CARRETERA HACÍA VILLAVICIOSA: EL CAMINO DE SANTIAGO COMO UNA NUEVA OPORTUNIDAD

Hacía tiempo que el visor no se interponía entre mi ojo y el espacio. Desánimo, desasosiego, falta de voluntad; ingredientes de un cóctel perfecto donde la cámara se encontrara tan aburrida y sola que si hubiera podido se hubiera tirado por la ventana. Ya no existía el interés por registrar, por capturar un momento concreto de mis circunstancias. Todo ello agonizaba en lo más profundo de mi ser ¿Ya no sería fotógrafo? ¿había muerto en mí el poder de la curiosidad?
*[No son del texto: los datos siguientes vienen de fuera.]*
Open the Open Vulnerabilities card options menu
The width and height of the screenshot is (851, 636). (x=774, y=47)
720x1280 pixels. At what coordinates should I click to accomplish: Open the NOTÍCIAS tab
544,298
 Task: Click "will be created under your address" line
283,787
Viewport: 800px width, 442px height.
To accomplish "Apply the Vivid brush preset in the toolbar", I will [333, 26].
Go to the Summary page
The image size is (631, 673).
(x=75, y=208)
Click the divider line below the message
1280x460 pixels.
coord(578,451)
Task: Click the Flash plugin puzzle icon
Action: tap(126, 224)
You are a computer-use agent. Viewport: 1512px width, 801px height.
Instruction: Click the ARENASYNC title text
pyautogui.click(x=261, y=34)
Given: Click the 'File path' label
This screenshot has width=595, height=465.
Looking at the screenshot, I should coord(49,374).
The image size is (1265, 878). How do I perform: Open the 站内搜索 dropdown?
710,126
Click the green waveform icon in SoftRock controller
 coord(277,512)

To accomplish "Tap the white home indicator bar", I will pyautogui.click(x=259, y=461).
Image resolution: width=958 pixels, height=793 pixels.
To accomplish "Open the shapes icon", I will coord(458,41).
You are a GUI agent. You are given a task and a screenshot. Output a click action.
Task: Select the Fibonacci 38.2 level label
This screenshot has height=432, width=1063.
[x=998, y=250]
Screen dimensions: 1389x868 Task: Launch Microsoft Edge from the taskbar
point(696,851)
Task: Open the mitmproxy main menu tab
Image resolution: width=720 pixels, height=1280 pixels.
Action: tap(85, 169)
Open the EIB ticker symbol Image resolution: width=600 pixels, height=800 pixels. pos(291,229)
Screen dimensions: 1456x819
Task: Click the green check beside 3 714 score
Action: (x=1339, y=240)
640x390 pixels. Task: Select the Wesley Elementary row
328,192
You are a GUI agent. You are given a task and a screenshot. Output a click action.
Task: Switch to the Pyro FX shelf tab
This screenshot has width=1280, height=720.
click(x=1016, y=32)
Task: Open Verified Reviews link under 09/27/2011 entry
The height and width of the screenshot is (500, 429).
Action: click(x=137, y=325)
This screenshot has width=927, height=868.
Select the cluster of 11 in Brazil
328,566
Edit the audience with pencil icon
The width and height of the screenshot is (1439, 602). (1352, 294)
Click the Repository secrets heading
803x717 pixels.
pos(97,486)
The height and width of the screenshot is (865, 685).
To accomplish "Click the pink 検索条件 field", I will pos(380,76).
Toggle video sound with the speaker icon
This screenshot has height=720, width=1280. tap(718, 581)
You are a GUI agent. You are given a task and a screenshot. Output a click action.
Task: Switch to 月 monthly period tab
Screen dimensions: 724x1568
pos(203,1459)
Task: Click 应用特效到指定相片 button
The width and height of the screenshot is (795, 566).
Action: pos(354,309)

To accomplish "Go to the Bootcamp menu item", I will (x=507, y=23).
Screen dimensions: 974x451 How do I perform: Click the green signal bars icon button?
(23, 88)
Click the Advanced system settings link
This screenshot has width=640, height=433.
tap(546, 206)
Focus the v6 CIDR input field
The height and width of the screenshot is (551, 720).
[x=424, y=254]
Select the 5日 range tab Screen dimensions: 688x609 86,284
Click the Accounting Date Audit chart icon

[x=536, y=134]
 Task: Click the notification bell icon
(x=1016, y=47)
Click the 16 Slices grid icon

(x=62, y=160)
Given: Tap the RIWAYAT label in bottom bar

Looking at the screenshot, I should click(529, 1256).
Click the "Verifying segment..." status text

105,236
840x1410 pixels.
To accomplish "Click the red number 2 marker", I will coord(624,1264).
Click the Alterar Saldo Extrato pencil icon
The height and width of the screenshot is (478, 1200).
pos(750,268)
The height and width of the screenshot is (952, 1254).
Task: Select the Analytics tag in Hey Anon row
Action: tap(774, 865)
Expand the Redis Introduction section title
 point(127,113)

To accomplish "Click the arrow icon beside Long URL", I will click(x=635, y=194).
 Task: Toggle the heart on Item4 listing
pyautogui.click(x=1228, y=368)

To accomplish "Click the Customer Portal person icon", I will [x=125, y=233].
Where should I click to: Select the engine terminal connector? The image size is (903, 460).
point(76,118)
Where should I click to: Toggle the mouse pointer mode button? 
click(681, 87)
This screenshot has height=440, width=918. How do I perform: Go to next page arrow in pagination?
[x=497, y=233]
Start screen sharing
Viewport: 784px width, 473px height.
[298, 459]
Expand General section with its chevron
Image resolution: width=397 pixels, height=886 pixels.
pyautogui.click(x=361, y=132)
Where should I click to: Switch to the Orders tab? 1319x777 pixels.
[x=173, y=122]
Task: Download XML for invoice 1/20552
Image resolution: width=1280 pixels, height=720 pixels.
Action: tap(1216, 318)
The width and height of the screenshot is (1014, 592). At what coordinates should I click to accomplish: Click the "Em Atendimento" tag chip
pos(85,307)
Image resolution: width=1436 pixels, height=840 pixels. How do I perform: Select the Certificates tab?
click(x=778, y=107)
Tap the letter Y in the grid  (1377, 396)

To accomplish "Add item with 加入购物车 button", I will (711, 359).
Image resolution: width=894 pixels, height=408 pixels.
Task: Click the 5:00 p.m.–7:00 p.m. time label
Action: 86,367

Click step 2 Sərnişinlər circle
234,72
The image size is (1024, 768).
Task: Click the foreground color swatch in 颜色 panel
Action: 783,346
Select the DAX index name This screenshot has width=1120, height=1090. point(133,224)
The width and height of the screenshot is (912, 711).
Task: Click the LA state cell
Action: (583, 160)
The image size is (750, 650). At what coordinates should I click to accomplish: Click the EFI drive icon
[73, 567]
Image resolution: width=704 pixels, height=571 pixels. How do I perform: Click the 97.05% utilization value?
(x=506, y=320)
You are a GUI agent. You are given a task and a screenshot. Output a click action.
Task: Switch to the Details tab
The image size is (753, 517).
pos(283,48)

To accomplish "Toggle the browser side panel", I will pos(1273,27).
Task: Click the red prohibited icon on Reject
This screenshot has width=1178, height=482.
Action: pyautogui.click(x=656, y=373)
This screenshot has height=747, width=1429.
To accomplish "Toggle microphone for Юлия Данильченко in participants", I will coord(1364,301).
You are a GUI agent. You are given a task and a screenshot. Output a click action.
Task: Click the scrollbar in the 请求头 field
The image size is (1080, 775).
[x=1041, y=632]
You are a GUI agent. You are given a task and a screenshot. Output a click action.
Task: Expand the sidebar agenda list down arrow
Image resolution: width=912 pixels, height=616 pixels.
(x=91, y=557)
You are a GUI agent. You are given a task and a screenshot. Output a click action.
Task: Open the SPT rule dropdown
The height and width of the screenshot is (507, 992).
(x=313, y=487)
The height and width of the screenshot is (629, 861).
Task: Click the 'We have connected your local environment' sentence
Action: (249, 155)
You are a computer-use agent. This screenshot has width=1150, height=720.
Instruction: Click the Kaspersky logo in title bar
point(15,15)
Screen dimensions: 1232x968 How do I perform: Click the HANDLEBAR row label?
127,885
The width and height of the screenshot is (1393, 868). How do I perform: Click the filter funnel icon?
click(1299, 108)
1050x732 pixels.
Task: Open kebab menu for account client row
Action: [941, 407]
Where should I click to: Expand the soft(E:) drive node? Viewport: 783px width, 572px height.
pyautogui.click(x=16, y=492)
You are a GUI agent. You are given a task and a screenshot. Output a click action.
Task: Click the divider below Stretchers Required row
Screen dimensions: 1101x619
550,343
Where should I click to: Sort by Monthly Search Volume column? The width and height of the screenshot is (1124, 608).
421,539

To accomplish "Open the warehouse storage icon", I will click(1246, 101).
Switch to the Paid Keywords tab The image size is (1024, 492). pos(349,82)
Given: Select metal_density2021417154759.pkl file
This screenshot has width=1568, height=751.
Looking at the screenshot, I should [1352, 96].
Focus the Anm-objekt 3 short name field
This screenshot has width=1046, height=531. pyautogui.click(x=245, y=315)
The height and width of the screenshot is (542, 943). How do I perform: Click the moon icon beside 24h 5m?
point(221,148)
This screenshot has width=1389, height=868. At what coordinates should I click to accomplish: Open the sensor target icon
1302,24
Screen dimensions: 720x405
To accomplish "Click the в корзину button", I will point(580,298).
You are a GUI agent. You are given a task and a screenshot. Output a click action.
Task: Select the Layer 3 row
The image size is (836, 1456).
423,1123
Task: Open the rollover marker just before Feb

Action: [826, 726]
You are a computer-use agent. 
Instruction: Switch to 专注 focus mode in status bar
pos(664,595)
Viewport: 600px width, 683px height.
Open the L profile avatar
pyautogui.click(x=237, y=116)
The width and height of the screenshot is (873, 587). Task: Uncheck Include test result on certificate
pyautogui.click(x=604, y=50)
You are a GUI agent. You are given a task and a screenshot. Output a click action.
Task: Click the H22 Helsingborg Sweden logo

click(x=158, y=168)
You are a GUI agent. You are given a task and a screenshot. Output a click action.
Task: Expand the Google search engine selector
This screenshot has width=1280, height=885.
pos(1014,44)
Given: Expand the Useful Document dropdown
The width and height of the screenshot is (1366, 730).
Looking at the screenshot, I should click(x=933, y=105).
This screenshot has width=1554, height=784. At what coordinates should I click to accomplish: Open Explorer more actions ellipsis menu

Es entonces cuando me ofrecen hacer el Camino de Santiago, concretamente un trayecto del camino del norte. Me informaron que recorreríamos gran parte de la costa asturiana, desde Villaviciosa hasta Luarca. Para muchos sería una oferta irrechazable, pero por mi parte dudé mucho antes de decidirme. No es fácil vencer de un solo paso todo el pesimismo acumulado. Aún así, hubo  una idea que provocó un cambio de actitud, y ello no fue el placer de viajar, lo que comería, o a quién podría conocer. Lo que incentivó mi interés fue la oportunidad de captar imágenes, tomarlas a unos mil kilómetros de distancia. Por un momento vi una oportunidad clara. Era ahora o nunca: el  posible renacimiento del interés por la fotografía.

En Málaga, metido en el coche, con la cámara (ya un poco más animada) sobre mis piernas, con la mochila preparada y sin opción a volver a casa, pensaba “¿Seré capaz de conseguir lo que quiero?” “dentro de 7 días y ya en casa ¿estaré orgulloso de haber apostado por esto?” La carretera ya me daba las primeras pistas. A través de la ventana del coche corrían ante mí espacios infinitos, efímeros,  poblados por gigantes metálicos, lineas que aparecían y desaparecían a su antojo, todos con prisas, todos con la intención de dejarme con las ganas ¿no había manera alguna de convencerlos para que se dejasen mirar?

Guarromán fue la primera parada para descansar. Sentados en la terraza de un bar, cuando los camareros dejaban frente a nosotros lo que minutos después ya no encontrarían, vi a un señor mayor que sin saber porqué llamó mi atención. El hombre se encontraba de pie, frente un muro de piedra que formaba esquina, sin moverse. Dejé mi bocadillo (raro en mí) y sin pensarlo dos veces fui a su encuentro. Me acerqué, miré, alcé la cámara y tomé la foto, no sé si buena o no. Lo que sí pude saber fue que una persona que no conocía de nada y un lugar que nunca había visto antes me regalaron lo que tiempo atrás había perdido: el gusto por la fotografía.